Data shown:
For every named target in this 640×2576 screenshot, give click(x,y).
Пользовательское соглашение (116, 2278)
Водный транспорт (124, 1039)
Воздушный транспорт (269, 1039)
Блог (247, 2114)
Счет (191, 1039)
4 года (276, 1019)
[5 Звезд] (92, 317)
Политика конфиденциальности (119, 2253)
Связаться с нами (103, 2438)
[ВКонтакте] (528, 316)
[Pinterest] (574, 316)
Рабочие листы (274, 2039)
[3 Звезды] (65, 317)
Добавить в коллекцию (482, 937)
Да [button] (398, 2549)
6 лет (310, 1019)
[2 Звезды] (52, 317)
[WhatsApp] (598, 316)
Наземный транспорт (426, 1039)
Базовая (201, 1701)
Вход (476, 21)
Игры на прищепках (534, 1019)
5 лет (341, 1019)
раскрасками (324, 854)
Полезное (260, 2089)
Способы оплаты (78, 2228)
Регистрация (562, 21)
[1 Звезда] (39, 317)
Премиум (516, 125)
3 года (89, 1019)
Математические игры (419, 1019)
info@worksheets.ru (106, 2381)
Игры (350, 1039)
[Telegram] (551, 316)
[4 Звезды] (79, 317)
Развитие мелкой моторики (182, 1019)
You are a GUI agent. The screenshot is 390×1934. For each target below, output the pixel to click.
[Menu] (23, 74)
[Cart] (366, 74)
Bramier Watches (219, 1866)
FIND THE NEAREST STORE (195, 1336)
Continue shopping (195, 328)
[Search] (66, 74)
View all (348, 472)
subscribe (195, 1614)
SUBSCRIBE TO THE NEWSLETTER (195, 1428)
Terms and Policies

Exercise: For the word "транспорт", go through the records and show each line that carries it.

Solution:
Водный транспорт (124, 1039)
Воздушный транспорт (269, 1039)
Наземный транспорт (426, 1039)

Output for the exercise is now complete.